ASSIGNMENT: Transcribe the data as written, minus images.

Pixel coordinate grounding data
-*-
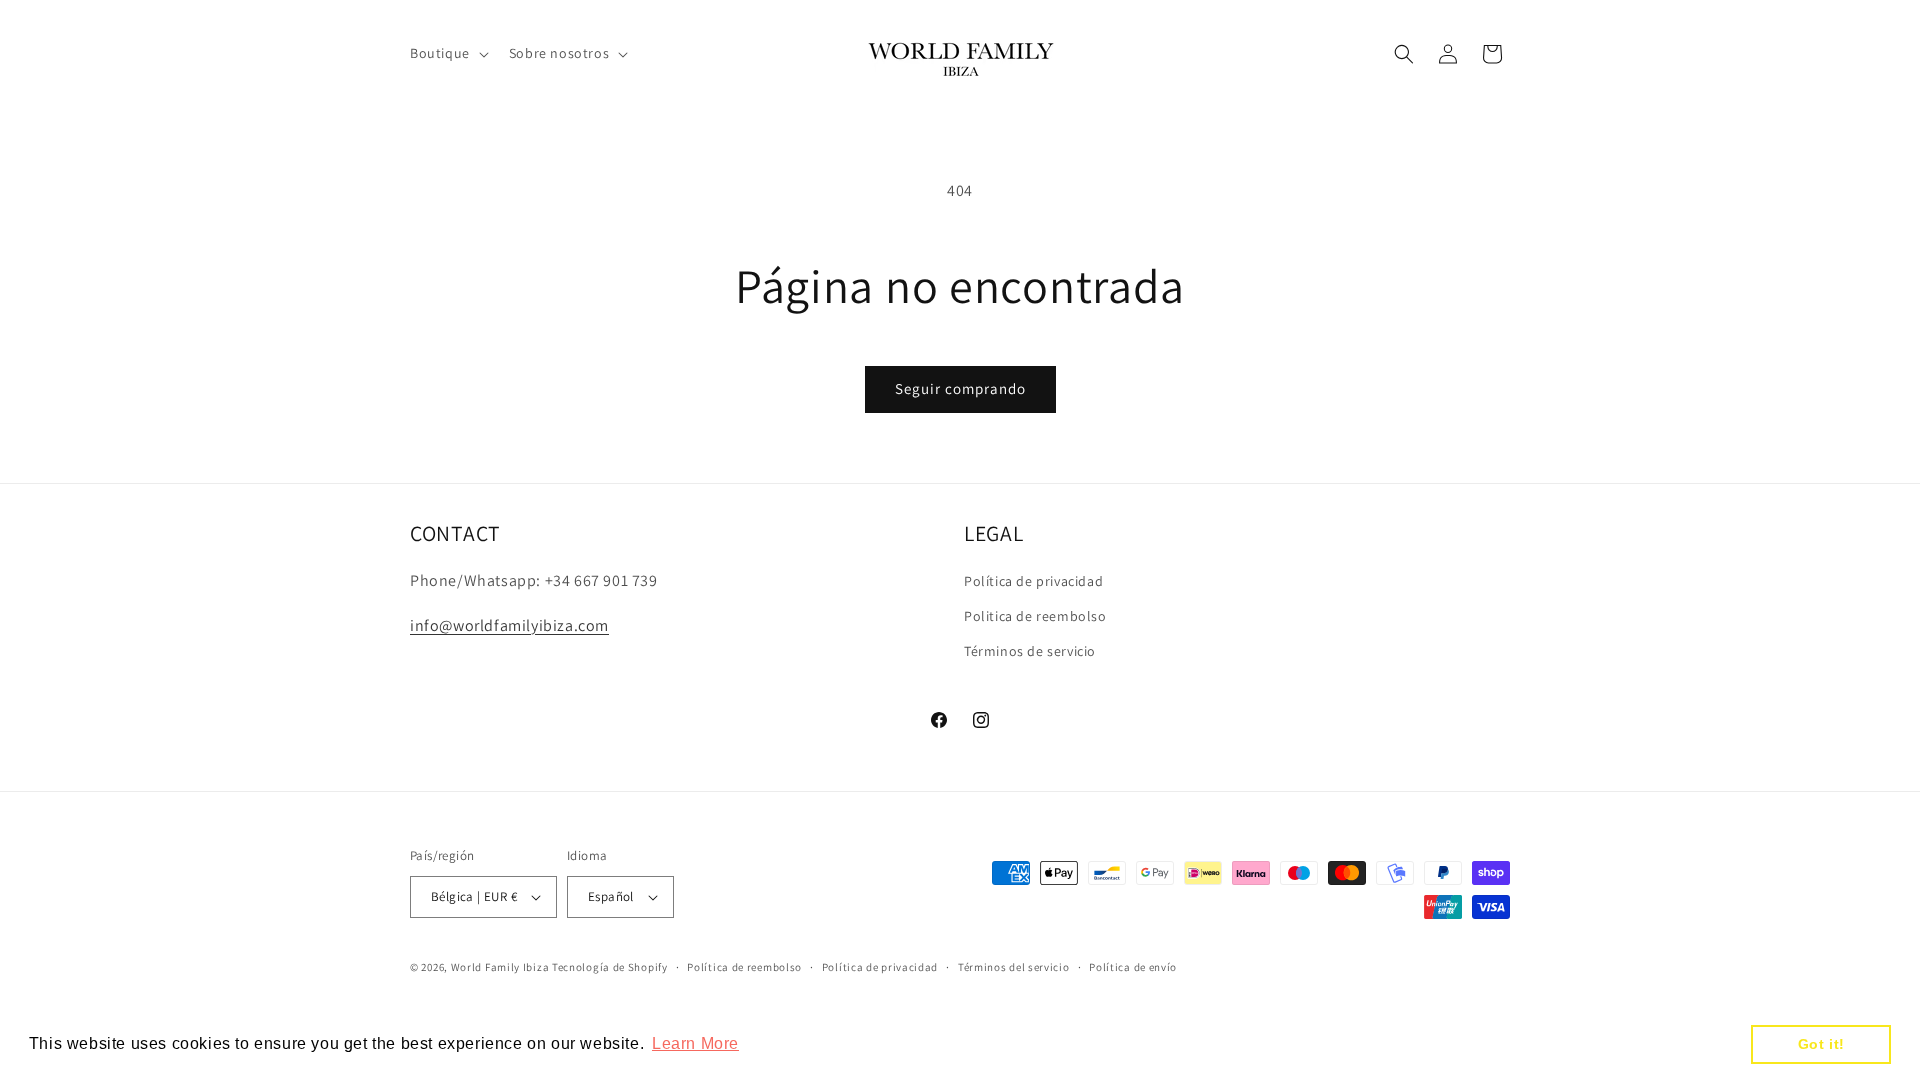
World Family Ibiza (500, 967)
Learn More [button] (695, 1043)
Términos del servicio (1014, 967)
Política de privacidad (1033, 581)
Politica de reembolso (1035, 616)
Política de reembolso (744, 967)
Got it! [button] (1821, 1044)
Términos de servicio (1030, 651)
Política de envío (1133, 967)
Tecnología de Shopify (610, 967)
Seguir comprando (960, 388)
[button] (447, 53)
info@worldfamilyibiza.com (509, 625)
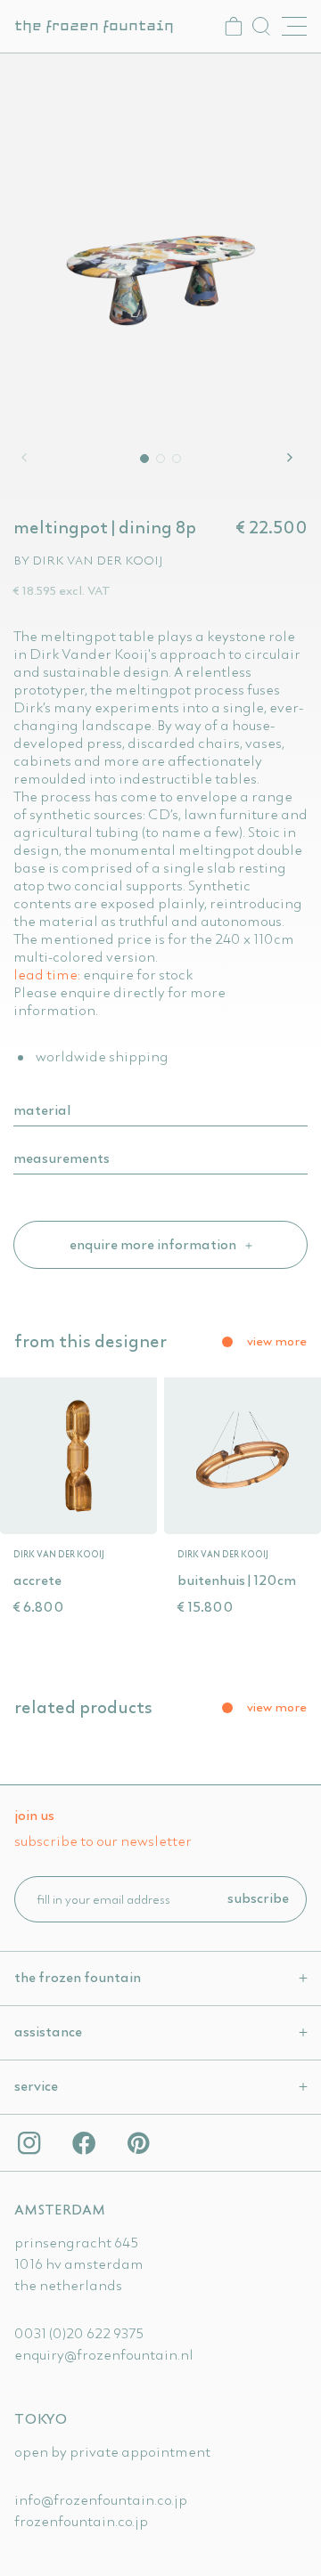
-*-
RESULT FOR THIS EXERCISE:
World Family Ibiza (500, 967)
Learn More [button] (695, 1043)
Términos del servicio (1014, 967)
Política de privacidad (1033, 581)
Politica de reembolso (1035, 616)
Política de reembolso (744, 967)
Got it! [button] (1821, 1044)
Términos de servicio (1030, 651)
Política de envío (1133, 967)
Tecnología de Shopify (610, 967)
Seguir comprando (960, 388)
[button] (447, 53)
info@worldfamilyibiza.com (509, 625)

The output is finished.